Production Backend, Local Development, CI Runner). This label helps identify the key later when auditing or revoking.Click 'Save & Generate Key'
The platform creates the key and redirects you to the confirmation page.
Revoke a key
Revocation is immediate and irreversible. Any request using the revoked key will begin returning401 Unauthorized as soon as the call succeeds.

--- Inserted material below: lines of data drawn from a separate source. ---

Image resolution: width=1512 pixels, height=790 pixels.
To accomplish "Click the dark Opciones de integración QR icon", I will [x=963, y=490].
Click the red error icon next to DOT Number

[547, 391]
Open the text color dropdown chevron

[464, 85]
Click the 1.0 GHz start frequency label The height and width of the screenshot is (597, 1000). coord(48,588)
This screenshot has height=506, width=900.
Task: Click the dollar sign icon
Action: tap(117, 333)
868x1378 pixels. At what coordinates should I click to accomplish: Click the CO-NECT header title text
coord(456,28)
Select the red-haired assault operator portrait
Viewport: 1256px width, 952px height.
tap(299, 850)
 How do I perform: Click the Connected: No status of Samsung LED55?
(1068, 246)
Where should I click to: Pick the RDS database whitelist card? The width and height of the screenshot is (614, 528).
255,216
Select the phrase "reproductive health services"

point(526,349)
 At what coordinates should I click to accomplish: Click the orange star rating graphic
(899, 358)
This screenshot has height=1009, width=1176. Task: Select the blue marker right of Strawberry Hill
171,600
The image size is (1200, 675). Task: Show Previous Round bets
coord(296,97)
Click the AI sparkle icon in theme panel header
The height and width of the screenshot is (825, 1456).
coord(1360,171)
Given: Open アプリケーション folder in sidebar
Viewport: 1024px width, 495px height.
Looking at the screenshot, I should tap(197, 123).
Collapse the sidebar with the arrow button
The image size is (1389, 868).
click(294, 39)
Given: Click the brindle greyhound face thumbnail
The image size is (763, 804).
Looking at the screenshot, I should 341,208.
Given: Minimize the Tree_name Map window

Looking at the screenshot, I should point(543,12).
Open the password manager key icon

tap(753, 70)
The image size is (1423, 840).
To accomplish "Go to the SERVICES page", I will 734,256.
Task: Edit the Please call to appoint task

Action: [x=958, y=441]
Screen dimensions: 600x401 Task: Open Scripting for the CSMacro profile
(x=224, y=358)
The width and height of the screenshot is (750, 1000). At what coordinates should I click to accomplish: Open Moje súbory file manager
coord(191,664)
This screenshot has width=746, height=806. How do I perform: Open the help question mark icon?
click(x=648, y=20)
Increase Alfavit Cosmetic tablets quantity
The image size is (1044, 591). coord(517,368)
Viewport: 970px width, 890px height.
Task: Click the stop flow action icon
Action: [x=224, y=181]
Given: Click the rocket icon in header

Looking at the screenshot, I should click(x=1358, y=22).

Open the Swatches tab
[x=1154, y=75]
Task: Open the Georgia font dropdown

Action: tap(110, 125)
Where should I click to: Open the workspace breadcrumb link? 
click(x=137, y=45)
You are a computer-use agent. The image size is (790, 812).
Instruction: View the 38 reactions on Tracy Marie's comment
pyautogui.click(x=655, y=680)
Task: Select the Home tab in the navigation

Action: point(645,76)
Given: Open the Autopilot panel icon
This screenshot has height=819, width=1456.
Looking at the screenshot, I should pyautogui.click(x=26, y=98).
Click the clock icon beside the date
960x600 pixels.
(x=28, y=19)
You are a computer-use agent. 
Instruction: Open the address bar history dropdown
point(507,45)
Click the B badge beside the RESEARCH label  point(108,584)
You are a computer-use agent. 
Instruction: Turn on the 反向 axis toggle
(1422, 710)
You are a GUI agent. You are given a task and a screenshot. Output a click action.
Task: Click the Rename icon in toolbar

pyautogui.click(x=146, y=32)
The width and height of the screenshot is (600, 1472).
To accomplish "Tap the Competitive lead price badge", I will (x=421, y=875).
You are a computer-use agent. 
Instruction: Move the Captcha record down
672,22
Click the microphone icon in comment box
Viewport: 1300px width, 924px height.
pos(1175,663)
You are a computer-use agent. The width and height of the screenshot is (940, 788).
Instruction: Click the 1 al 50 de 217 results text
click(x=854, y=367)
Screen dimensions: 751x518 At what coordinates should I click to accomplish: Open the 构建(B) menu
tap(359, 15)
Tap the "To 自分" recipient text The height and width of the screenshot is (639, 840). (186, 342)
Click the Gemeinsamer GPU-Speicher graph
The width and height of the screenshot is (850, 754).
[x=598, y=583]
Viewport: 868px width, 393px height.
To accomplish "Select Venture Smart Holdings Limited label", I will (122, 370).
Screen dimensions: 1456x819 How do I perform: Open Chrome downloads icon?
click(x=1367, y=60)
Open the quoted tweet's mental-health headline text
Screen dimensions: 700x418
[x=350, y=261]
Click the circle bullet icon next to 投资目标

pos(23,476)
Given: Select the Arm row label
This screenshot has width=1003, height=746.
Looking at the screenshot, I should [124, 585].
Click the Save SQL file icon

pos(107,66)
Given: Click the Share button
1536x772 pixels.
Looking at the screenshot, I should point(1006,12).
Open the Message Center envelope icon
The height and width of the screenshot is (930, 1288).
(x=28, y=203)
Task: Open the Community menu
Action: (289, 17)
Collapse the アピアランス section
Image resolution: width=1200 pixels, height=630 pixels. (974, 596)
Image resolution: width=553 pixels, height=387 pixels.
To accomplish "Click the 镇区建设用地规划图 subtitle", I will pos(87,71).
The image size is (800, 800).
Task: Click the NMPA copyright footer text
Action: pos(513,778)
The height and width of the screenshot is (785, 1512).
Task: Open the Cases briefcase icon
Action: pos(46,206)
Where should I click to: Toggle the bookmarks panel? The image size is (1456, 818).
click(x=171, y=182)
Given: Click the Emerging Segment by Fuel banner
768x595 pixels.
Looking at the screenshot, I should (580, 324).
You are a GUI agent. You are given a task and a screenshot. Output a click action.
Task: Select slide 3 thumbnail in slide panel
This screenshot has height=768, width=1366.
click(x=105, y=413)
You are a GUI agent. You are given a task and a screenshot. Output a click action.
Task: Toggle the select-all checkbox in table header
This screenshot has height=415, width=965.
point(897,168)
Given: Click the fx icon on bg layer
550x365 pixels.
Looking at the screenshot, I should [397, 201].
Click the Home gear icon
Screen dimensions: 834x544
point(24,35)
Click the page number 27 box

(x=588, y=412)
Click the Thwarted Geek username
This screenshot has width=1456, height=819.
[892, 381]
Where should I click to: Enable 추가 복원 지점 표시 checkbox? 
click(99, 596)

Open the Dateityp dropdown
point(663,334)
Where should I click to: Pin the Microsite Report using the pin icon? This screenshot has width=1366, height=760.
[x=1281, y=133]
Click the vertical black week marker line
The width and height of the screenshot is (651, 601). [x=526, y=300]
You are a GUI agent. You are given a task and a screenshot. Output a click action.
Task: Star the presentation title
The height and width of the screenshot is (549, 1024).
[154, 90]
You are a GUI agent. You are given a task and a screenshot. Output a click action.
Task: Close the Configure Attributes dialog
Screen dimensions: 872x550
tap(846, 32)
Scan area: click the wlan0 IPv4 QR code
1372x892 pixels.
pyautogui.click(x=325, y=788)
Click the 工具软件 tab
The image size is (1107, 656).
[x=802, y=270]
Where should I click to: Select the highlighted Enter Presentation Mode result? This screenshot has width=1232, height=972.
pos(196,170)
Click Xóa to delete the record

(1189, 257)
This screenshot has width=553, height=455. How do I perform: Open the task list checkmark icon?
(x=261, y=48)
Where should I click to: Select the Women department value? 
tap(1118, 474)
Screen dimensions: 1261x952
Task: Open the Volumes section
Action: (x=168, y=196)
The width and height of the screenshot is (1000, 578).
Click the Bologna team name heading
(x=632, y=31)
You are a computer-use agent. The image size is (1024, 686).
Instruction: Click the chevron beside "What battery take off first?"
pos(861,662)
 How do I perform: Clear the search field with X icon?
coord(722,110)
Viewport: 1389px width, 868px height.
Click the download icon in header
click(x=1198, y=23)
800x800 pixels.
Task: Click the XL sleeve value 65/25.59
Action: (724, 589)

You can revoke keys from the UI via:
- The Revoke button on the API Key Created confirmation page (right after generation).
- The revoke action in the API Keys tab on the integration detail page.

Security Best Practices
Never commit keys to source control
Store API keys in environment variables, secrets managers (AWS Secrets Manager, Vault, Doppler), or platform-native secret stores.
Use one key per environment
Generate separate keys for production, staging, and development so you can revoke them independently.
Rotate keys regularly
Create a replacement key, deploy it, then revoke the old key. Avoid gaps in coverage.
Label keys clearly
Use descriptive labels like
api-gateway-prod or cron-worker-staging so you know which system owns each key when auditing.